__ASSIGNED TASK__. Look through the entries below and extract exactly the lines from the one containing "You are a computer-use agent. The width" through the one containing "Task: Go to the Review + assign tab", ends included.

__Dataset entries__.
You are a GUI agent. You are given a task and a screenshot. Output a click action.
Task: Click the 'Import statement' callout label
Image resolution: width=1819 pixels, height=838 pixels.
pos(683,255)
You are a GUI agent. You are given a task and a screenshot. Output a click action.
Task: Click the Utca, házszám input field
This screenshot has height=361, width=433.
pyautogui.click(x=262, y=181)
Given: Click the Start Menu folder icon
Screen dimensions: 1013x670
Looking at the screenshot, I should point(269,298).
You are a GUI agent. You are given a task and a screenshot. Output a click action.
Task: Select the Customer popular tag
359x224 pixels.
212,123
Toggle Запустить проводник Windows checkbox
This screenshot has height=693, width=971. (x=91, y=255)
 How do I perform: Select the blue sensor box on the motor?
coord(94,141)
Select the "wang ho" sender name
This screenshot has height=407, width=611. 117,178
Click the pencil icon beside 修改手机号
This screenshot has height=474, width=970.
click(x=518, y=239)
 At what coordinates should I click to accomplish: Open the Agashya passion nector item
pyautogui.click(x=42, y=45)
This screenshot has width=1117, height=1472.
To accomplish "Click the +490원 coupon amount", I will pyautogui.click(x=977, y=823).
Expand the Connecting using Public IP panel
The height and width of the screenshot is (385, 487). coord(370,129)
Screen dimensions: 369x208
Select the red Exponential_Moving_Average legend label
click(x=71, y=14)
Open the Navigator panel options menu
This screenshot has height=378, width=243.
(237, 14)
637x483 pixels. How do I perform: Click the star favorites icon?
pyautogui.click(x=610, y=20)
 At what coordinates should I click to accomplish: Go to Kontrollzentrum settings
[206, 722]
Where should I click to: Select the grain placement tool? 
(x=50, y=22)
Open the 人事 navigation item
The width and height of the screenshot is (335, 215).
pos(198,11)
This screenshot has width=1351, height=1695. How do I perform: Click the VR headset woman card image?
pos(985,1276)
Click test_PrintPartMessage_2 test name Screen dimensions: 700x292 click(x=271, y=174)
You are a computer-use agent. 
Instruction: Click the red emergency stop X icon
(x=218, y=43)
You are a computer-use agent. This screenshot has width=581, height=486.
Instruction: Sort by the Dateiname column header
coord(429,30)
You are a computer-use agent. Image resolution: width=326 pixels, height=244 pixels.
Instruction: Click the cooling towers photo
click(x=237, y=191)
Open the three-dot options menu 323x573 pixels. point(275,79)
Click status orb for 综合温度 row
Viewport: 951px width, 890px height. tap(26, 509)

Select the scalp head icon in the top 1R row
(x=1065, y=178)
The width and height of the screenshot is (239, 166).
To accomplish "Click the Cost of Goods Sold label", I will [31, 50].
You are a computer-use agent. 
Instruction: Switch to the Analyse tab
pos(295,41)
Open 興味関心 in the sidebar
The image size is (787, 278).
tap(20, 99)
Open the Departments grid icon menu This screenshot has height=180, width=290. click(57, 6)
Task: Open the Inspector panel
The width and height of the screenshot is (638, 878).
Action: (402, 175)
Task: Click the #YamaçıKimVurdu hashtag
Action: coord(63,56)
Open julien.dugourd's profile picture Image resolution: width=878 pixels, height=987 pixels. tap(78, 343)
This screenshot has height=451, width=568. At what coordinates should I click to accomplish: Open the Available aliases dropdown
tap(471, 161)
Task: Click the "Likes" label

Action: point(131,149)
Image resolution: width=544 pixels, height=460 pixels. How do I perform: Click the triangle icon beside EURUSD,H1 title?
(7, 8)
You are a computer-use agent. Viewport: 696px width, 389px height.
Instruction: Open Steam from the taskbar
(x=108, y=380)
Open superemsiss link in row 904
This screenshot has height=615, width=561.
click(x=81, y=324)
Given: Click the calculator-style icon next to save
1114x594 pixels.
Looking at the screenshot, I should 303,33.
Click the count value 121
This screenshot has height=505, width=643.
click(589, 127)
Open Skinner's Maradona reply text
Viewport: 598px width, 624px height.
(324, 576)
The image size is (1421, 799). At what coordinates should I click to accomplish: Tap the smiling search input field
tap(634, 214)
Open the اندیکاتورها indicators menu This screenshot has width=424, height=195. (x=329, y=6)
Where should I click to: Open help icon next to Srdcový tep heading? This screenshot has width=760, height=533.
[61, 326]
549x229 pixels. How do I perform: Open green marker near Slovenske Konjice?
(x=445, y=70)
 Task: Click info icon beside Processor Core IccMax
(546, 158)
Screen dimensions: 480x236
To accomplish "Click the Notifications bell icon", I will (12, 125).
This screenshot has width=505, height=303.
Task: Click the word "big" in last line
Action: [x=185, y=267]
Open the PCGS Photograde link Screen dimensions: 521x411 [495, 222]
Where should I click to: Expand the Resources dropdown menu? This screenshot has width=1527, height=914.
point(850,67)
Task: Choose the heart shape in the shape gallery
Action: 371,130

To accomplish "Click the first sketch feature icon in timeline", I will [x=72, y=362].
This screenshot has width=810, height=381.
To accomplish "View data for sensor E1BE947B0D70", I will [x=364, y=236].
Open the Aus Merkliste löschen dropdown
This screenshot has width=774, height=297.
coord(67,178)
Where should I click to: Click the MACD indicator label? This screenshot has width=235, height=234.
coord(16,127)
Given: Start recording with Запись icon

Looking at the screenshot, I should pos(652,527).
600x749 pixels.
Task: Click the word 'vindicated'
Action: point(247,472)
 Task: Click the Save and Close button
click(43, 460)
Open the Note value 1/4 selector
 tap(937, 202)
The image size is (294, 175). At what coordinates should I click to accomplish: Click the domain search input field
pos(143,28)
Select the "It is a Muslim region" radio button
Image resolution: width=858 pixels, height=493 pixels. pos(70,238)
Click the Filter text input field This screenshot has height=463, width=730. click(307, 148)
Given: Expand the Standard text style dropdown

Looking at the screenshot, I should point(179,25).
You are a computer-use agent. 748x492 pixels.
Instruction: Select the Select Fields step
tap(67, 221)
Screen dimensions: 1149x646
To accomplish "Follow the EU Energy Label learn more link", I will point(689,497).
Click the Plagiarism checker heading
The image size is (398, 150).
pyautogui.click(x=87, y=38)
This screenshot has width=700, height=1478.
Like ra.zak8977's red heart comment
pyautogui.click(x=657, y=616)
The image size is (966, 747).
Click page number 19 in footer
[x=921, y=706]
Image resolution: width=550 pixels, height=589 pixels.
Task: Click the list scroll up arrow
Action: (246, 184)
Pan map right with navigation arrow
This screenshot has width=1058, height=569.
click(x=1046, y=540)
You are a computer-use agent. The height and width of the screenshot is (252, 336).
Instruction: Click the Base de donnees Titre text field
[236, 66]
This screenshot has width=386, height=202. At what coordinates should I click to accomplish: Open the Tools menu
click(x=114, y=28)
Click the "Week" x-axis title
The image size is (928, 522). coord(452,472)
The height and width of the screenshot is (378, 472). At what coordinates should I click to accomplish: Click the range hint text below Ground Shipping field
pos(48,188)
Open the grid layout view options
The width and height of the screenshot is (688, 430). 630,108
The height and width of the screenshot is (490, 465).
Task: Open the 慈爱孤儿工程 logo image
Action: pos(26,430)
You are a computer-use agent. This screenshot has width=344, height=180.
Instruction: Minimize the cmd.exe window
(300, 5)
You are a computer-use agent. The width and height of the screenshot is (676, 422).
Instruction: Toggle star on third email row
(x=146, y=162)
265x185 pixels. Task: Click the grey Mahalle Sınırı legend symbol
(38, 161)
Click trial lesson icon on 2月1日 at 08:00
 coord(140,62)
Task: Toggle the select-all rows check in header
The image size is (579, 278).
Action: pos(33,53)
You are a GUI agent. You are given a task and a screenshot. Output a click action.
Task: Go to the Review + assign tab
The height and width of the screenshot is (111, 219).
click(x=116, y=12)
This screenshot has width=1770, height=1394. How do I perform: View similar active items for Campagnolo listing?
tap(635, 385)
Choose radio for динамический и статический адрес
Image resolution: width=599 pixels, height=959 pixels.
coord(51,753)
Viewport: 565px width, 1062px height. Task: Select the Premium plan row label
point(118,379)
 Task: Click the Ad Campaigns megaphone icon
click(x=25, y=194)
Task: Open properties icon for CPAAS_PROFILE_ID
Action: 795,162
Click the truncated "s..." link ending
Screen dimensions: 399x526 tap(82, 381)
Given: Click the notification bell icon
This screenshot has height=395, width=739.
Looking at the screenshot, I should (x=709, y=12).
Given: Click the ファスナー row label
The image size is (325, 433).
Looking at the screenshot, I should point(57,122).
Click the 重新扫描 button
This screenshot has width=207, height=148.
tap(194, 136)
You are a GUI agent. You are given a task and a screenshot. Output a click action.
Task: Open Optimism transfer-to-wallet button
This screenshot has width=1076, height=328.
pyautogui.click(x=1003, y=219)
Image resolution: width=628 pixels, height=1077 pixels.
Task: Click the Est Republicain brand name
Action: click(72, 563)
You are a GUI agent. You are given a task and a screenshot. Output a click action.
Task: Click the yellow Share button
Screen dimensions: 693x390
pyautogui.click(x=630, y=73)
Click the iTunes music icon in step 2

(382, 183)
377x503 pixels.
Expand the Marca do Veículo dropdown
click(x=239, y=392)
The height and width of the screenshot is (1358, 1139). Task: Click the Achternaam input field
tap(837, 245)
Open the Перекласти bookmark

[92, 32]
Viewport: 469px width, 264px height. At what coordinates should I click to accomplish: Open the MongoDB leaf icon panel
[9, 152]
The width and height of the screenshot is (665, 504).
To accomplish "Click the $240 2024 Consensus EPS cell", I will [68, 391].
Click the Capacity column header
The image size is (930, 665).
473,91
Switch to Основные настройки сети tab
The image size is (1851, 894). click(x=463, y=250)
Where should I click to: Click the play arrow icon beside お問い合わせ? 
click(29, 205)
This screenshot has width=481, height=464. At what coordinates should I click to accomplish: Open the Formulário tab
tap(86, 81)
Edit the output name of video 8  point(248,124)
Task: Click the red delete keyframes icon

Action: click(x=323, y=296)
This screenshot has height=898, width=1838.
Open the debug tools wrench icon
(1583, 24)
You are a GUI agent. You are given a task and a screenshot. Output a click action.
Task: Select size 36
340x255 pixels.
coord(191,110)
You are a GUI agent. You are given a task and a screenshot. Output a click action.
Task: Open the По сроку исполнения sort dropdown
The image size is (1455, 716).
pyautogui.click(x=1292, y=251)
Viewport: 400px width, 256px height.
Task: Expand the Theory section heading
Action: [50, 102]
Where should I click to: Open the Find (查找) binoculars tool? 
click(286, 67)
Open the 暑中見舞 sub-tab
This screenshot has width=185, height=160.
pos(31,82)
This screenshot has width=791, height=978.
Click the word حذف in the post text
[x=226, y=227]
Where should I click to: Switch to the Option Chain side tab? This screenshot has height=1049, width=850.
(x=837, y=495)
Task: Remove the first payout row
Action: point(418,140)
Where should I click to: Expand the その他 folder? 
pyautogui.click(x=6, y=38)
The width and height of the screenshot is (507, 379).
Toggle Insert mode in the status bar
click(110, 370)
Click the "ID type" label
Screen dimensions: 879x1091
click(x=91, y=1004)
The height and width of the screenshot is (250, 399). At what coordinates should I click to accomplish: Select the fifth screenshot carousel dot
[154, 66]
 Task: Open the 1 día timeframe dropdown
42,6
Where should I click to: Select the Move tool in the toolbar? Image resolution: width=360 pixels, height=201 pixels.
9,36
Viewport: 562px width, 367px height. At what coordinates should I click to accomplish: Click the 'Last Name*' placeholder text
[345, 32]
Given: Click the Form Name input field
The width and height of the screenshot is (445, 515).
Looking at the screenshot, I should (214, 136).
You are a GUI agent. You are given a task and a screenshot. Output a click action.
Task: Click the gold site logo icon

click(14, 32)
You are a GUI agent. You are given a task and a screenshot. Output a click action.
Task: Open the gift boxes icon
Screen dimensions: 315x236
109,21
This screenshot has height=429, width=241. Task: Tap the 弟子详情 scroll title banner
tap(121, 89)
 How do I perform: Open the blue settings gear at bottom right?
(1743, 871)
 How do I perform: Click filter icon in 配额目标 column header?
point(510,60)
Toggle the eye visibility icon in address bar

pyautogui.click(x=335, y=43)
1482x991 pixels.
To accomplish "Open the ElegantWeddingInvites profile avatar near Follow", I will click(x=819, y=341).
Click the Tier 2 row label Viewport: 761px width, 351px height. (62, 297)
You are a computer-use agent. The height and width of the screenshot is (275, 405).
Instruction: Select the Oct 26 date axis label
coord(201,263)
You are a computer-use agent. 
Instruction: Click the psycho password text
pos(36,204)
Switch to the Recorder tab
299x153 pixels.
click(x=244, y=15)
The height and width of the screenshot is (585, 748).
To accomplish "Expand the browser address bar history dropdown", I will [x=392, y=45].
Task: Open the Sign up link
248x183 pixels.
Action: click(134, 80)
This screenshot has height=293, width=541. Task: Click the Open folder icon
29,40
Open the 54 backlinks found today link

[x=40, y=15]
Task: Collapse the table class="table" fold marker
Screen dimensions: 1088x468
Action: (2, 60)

__YOUR SOLUTION__.
You are a computer-use agent. The width and height of the screenshot is (676, 422).
Instruction: Toggle star on third email row
(x=146, y=162)
265x185 pixels. Task: Click the grey Mahalle Sınırı legend symbol
(38, 161)
Click trial lesson icon on 2月1日 at 08:00
 coord(140,62)
Task: Toggle the select-all rows check in header
The image size is (579, 278).
Action: pos(33,53)
You are a GUI agent. You are given a task and a screenshot. Output a click action.
Task: Go to the Review + assign tab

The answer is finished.